Financial institutions increasingly recognize that climate change presents not only serious risks but also enormous economic opportunities. Leading economists describe investment in climate action as the biggest growth story of the 21st century, a trend already visible in the rapid expansion of renewable energy markets. China’s clean energy investment reached nearly US$1 trillion in 2024, enabling it to install more solar and wind capacity than the rest of the world combined, while India and Pakistan are also scaling up renewables at remarkable rates. For the first time, global wind and solar power generation has surpassed coal, marking a historic turning point in the global energy landscape.
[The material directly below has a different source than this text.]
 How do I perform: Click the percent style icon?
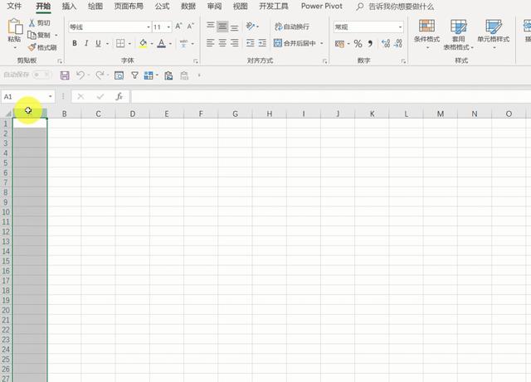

The global energy transition is accelerating, driven by environmental necessity, policy shifts and rising market demand. Financial institutions are already adapting their business models to manage climate risks, safeguard long-term assets and capitalize on emerging opportunities. Real-world examples—such as pension funds outperforming fossil fuel indices after shifting to cleaner investments—show that sustainable strategies can drive strong returns. As climate impacts intensify and regulatory frameworks evolve, those who invest in the technologies of the future stand to benefit, while those who delay risk being left behind.